Posted August 10, 2010
The recent report from Cyveillance regarding AV detection lag-time rates has sparked some interesting responses and we welcome the discussion around the ever increasing threats on the Internet. Specifically, Randy Abrams raises several interesting critiques about the methodology used in our report. The first weakness (in his view) is that ESET sees a lot more Malware: Software that is intended to damage or disable computers and computer systems. than we do at Cyveillance. This point may be true, though, in fairness, the paper was very clear about the “threats” covered, which is not “all malware”. It is the Web-borne malware that Cyveillance predominantly sees being distributed and installed (without user consent i.e. by exploit/drive-by install) in real time as we visit live, infected and malicious Web pages on any given day. Of those threats, the results are accurate. While this may be less malware in a day than all the samples ESET analyzes, it is representative of the kinds of Web-delivered threats that users encounter as they surf the Web, click on links, download content, on that given day. We find it by emulating real user web surfing behavior.
The second point, and much more important, Randy raises as a flaw is that our methodology relies on the leading brands in the industry to say what is and isn’t malware. (I should note this is an admirable criticism to raise, since, at least within the specific lens used in our study, Randy’s company fared the best and may very well be the leading brand in the industry.) Still it is a methodological choice we had to make. We made it partly for objectivity and because if we relied solely on our own analysis of “what it does”, we would expect the industry response to be a chorus of “but what does Cyveillance know about analyzing malware? They’re not an anti-virus company!”
One key point we feel many readers of the paper may have missed is this study was intended to illustrate detection lag times by the leading AV companies. If you read the paper thoroughly, then you will see that the lag time stats in Figure 3 show how long each vendor takes to recognize those things and that each vendor eventually did identify as malware, i.e. the final chart displays the lag time between when we were infected with a malware in the wild – by a nasty Web page or malicious Tweet or PPC link or whatever – and when that vendor eventually recognized the threat.”
Randy’s complaint appears to say “you shouldn’t call something malware and penalize me for having missed it because my competitors call it malware and I don’t.
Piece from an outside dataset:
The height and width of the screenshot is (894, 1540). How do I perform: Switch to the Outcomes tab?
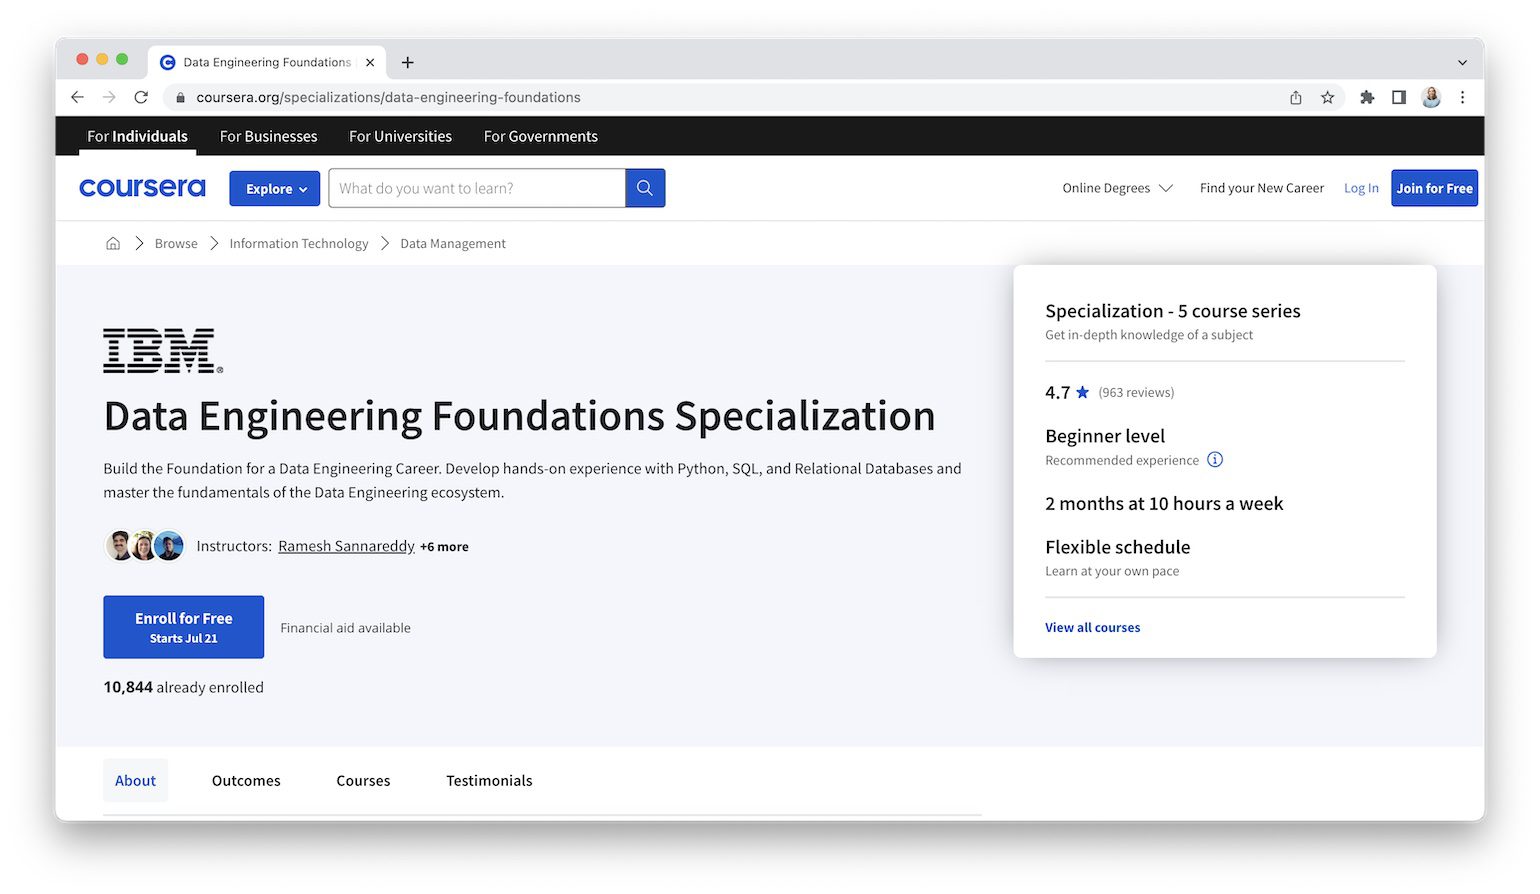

Maybe I’m right and they’re wrong”. This is a fair comment. However, the central point of this study is to say that, “we’re not comparing you to the other guy. What the paper is actually saying is ‘for the things you, yourself said are malware, you didn’t say so until X days or weeks after I got infected with it.’” That was the point of the study.
Regardless of the difference of opinion in the methodology used, as mentioned in the article, the conclusions in the report are on target – you can’t rely solely on signature based protection for today’s Internet threats. This is validated time and again by our corporate customers, who use these same leading security programs, and who spend significant resources cleaning and re-imaging company machines that are constantly being infected by the many threats that pass right through them.